What this task involves :: Exactly as written, please repeat the data that follows, but not the pictures.

Data extracted from a collection ::

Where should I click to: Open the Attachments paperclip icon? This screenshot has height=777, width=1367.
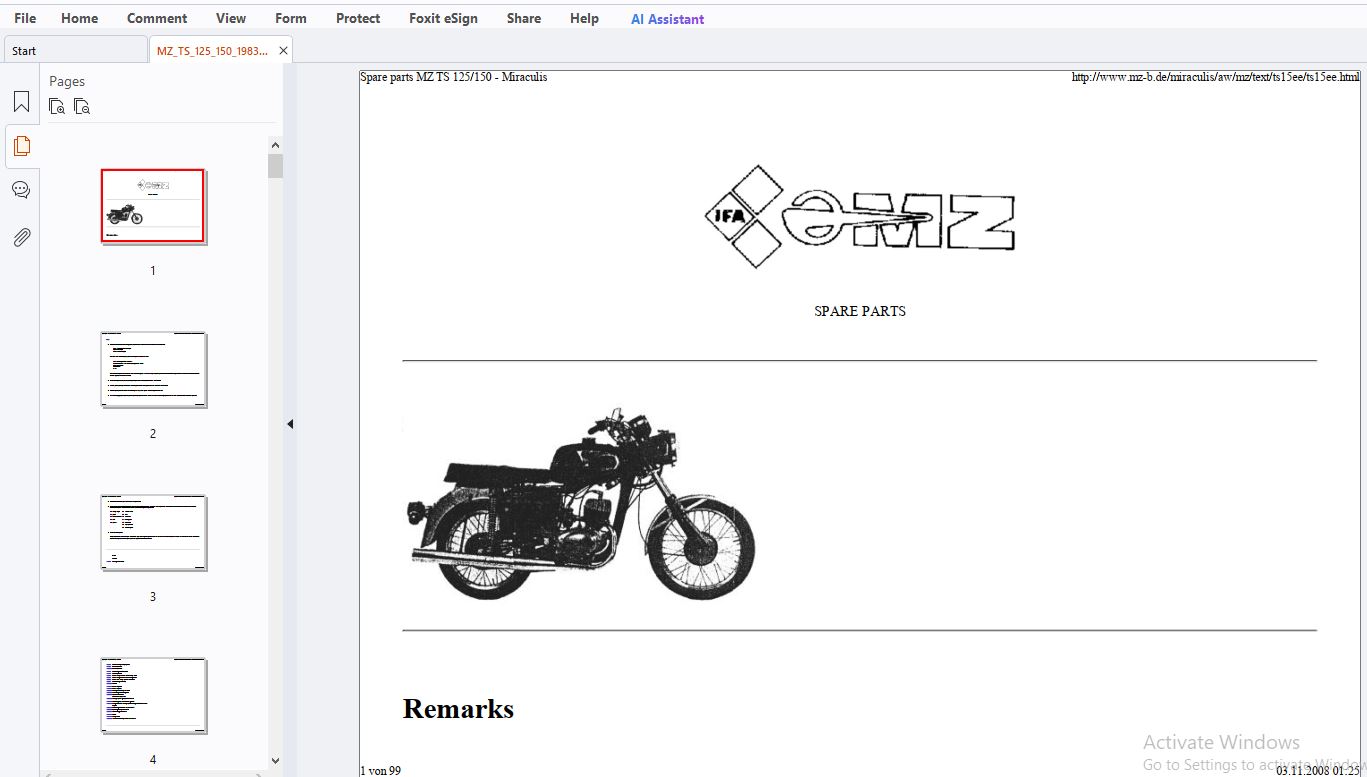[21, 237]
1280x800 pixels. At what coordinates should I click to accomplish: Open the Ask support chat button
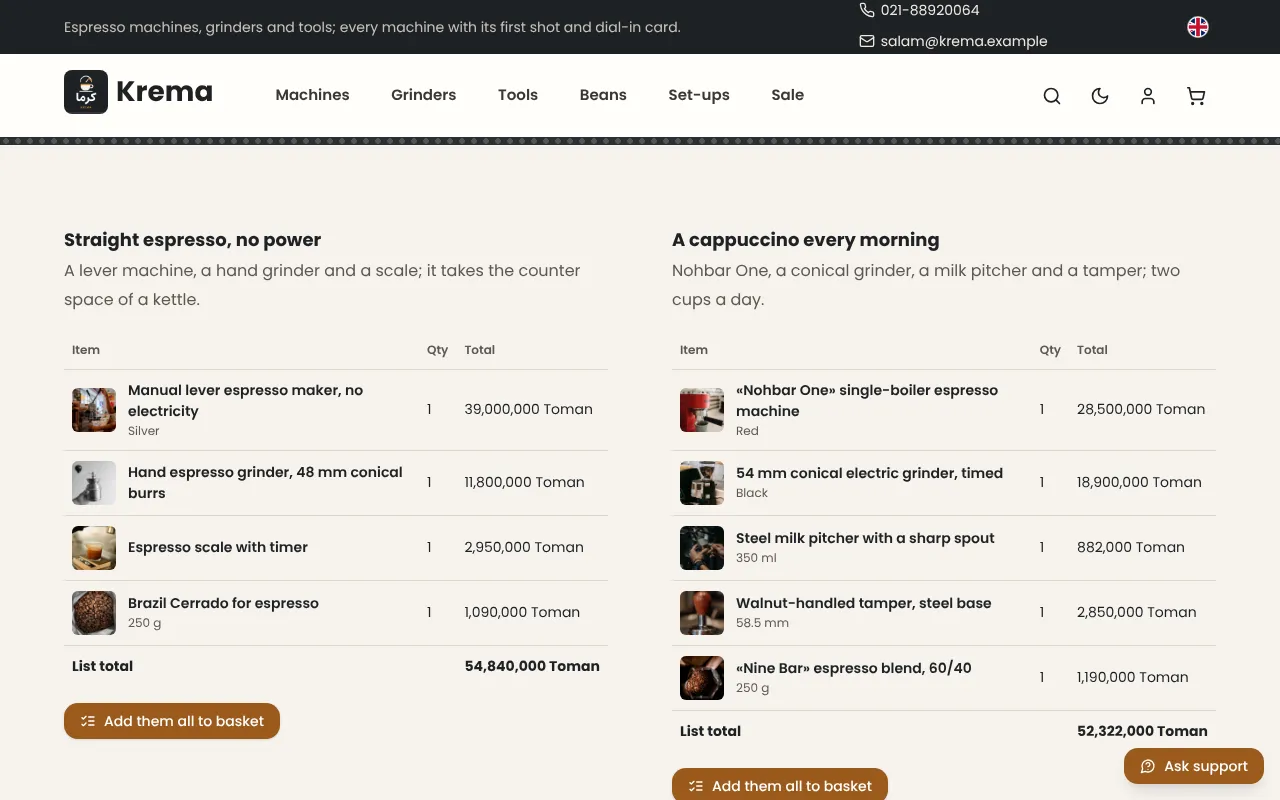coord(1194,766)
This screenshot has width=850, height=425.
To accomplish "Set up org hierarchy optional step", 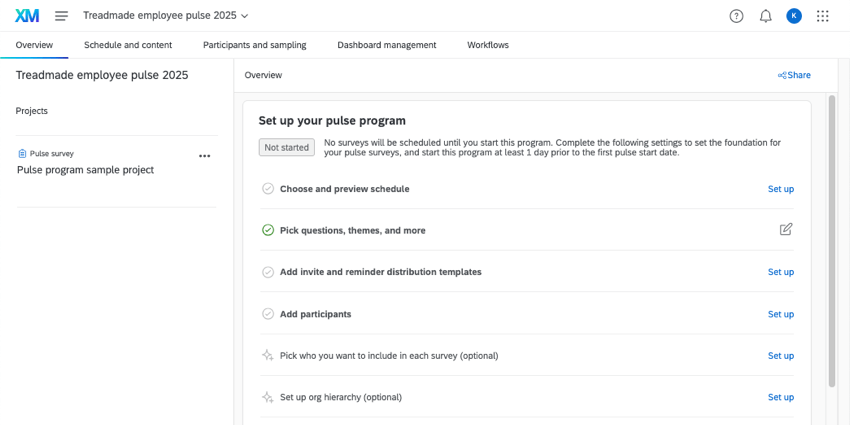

Result of the task ::
Where should I click to: Open the Attachments paperclip icon? This screenshot has height=777, width=1367.
[21, 237]
1280x800 pixels. At what coordinates should I click to accomplish: Open the Ask support chat button
coord(1194,766)
This screenshot has width=850, height=425.
To accomplish "Set up org hierarchy optional step", 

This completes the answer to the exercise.